Retype the forum thread on bytes bounds checks word for word, from "In Firefox (64.0.0)" to "give different numbers?".

**Document segment**
·····

Benchmarking overhead of bytes bounds checks


#1

This relates to elm/bytes issue 9: Decoder suppresses stack overflow.

Currently, any error thrown in a bytes decoder is caught and makes the decoder return Nothing.
The reason is that a read (for say a 32-bit integer) can try to read bytes that are out of bounds.
But, exceptions caused by infinite recursion or Debug.todo are also caught and turned into Nothing.

When a byte out of bounds is accessed, a RangeError is thrown. The problem is that infinite recursion (i.e. a stack overflow) will also throw a RangeError, which makes it hard to distinguish these two cases.

But ideally, a Decoder would only result in Nothing when it does out-of-bounds access.
If that were the case you are immediately alerted of infinite recursion or a Debug.todo in a decoder, and when the decoder results in Nothing you know what to look for (too many bytes are read).

I see two options:

  • more fine-grained try/catch such that the only caught exceptions must be out-of-bounds access
  • bounds checks on the buffer before access

In both cases the rest of the code is not in a try/catch block so if exceptions occur they will bubble up.

Benchmark

Evan points out in the issue that the bounds check might be expensive. So I made a benchmark (https://jsperf.com/bytes-bounds-check/6):

In Chrome (72.0.3626)

  • the bounds check a third slower (when the offset is valid)
  • a try/catch has no effect on performance when no exception occurs (why is it faster than the baseline though?)

In Firefox (64.0.0)

  • bounds check is a quarter slower (when the offset is valid)
  • a try/catch still has no effect on performance when no exception occurs

Conclusions

  • An up-front bounds check is significantly slower for valid offsets
  • A try/catch block has no impact for valid offsets

Open questions from my side:

  • are the test cases correct, maybe they are optimized in a way that the elm/bytes code could not be?
  • I tested this with recent(ish) chrome and firefox on linux. Maybe older/other browsers give different numbers?

Edits
Thanks @joakin for pointing out that the Chrome JIT was optimizing in an implausible way. The benchmark was updated to pick a random offset on every iteration. This makes the numbers roughly consistent between browsers.


#2

Benchmarking can be tricky with the JIT in place. Most times where there is such a stark difference in the results, specially to the point of some being absurdly performant like in the chrome case, I’m pretty sure the benchmark is faulty and the JIT has found out that the code is a NoOp and is basically optimized it all away removing it, which is why it seems so fast.

I’ve run it on an iPhone (safari) and the results seem more like Firefox and less like Chrome.

I think you may need to rethink the benchmark.


#3

Thanks

I updated the benchmark to:

  • write the result to a global variable (I think that should not be optimized by the JIT)
  • pick the offset randomly on every iteration

This gives results in chrome that are roughly consistent with the FF and mobile Safari numbers we got.
Unless there are other obvious errors in these benchmarks I’ll try to locally modify elm/bytes tomorrow and run elm-benchmark to see what the numbers are like in practice.


#4

If the upfront bounds check is too expensive, it could instead be put in the try catch. This may get the best of both worlds.

I am thinking something like:


try {
    window.y = view.getInt32(offest);
} catch (e) {
    if (offset + 4 <= buffer.byteLength) {
        // Access is valid and error comes from another source.
        throw e;
    }
}

·····

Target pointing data
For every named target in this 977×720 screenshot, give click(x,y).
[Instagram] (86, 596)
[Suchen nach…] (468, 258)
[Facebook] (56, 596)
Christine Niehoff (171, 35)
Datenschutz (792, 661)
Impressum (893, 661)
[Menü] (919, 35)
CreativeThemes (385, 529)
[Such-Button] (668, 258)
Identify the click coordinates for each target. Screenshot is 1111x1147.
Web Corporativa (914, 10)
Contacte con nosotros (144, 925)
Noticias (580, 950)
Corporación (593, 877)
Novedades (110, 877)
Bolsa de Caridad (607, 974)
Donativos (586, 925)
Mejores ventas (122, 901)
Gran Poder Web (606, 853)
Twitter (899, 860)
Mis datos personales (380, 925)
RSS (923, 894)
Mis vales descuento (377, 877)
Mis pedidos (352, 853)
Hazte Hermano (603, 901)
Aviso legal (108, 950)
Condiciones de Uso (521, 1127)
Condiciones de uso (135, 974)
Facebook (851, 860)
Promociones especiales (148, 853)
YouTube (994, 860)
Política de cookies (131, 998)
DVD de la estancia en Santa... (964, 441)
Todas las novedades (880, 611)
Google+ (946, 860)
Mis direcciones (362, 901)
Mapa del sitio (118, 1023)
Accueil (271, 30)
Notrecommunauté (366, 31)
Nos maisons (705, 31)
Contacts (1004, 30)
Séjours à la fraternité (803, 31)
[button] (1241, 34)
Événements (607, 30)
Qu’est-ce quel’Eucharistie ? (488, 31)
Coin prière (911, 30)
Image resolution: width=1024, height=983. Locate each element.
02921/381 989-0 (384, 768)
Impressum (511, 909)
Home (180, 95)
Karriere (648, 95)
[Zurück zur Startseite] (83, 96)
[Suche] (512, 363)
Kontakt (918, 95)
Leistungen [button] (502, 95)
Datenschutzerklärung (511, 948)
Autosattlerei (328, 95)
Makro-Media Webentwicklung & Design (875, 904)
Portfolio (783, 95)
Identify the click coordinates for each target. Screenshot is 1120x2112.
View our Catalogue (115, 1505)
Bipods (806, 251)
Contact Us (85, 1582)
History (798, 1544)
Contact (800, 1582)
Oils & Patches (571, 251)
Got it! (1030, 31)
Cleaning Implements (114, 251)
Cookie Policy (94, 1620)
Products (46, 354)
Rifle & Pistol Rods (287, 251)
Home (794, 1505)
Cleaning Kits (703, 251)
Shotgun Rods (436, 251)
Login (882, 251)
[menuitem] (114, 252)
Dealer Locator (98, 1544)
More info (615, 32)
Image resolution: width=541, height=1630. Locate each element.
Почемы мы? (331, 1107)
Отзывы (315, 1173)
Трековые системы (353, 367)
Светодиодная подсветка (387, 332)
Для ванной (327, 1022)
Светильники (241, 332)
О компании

·····

**Result**
In Firefox (64.0.0)

  • bounds check is a quarter slower (when the offset is valid)
  • a try/catch still has no effect on performance when no exception occurs

Conclusions

  • An up-front bounds check is significantly slower for valid offsets
  • A try/catch block has no impact for valid offsets

Open questions from my side:

  • are the test cases correct, maybe they are optimized in a way that the elm/bytes code could not be?
  • I tested this with recent(ish) chrome and firefox on linux. Maybe older/other browsers give different numbers?